NETWORK ARCHITECTURE AND SECURITY WITH ENCRYPTED NETWORK REACHABILITY CONTEXTS

摘要

In an aspect, a network supporting a number of client devices may include a network device that establishes a security context and generates a client device context. The client device context includes network state information that enables the network to communicate with the client device. The network device generates one or more encrypted network reachability contexts based on the client device context, and transmits the one or more encrypted network reachability contexts to a network entity. The one or more encrypted network reachability contexts enable the network device to reconstruct the context for the client device when the network device receives a message to be transmitted to the client device from the network entity.
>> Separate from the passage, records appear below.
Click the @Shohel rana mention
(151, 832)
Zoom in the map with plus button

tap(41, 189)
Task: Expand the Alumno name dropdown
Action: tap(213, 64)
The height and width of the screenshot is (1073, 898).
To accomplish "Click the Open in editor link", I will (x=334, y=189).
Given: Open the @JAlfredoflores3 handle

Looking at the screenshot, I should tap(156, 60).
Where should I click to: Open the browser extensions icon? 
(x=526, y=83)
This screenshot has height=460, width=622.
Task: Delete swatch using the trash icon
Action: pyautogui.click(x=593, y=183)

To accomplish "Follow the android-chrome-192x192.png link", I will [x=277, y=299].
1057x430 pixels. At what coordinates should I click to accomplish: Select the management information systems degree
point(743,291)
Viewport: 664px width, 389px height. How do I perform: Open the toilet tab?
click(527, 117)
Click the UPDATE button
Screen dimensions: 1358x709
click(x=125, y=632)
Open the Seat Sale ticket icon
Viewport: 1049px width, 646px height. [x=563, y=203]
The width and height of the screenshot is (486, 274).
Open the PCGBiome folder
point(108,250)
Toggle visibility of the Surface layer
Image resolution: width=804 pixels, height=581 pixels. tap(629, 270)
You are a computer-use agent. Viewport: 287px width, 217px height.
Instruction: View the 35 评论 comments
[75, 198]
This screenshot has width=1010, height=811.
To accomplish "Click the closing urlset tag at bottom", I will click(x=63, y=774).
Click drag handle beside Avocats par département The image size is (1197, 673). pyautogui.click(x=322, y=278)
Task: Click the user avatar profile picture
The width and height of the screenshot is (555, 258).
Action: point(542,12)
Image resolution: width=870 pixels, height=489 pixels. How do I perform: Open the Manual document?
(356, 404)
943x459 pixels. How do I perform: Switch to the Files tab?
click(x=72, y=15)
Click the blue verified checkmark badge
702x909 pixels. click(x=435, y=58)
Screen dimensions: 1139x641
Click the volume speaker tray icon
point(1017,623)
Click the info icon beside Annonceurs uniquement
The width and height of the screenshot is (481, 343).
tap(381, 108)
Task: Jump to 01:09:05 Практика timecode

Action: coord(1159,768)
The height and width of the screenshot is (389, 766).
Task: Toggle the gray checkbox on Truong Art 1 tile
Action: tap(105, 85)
As a result, the network device can reduce an amount of the context for the client device maintained at the network device in order to support a greater number of client devices.

主权项

1. A method for a network device comprising:
establishing a security context for a connection with a client device, wherein the security context includes at least an encryption algorithm, an encryption key, an integrity protection algorithm, an integrity protection key, or combinations thereof; generating a context for the client device, the context including network state information associated with the client device, the network state information including at least the encryption algorithm, the encryption key, the integrity protection algorithm, the integrity protection key, or combinations thereof; generating one or more encrypted network reachability contexts based on the context; and transmitting the one or more encrypted network reachability contexts to a network entity, wherein the one or more encrypted network reachability contexts serve to reduce an amount of the context maintained at the network device and enable reconstruction of the context for the client device when the network device receives a message to be transmitted to the client device from the network entity.